EXERCISE >> Wherever "Given" turns up in the entries, copy out the line that holds it.
──────────────────────────────
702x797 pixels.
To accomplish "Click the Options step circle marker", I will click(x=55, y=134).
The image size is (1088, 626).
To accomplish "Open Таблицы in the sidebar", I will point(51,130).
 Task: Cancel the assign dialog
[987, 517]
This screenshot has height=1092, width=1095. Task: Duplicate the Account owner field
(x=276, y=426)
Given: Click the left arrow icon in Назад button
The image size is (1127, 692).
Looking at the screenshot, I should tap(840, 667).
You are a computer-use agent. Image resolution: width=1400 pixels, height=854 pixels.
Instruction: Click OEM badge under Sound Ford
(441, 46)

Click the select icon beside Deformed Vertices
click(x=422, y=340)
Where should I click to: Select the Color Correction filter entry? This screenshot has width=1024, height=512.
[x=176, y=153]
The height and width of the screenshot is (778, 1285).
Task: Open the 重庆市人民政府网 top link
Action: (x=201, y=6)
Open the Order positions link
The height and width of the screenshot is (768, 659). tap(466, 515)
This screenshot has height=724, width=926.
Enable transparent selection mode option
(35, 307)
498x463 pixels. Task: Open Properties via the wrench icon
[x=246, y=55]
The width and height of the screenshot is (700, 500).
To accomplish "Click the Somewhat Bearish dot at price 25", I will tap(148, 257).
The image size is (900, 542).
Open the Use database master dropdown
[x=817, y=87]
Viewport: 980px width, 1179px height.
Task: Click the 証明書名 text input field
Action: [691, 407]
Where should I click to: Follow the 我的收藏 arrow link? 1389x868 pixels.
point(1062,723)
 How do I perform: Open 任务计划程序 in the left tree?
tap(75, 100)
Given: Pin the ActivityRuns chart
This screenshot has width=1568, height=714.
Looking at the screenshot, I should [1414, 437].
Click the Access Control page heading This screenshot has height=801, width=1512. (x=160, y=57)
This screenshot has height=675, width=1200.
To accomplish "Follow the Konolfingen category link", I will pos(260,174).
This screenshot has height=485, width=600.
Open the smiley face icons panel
──────────────────────────────
RESULT >>
Given: Click the left arrow icon in Назад button
Given: Pin the ActivityRuns chart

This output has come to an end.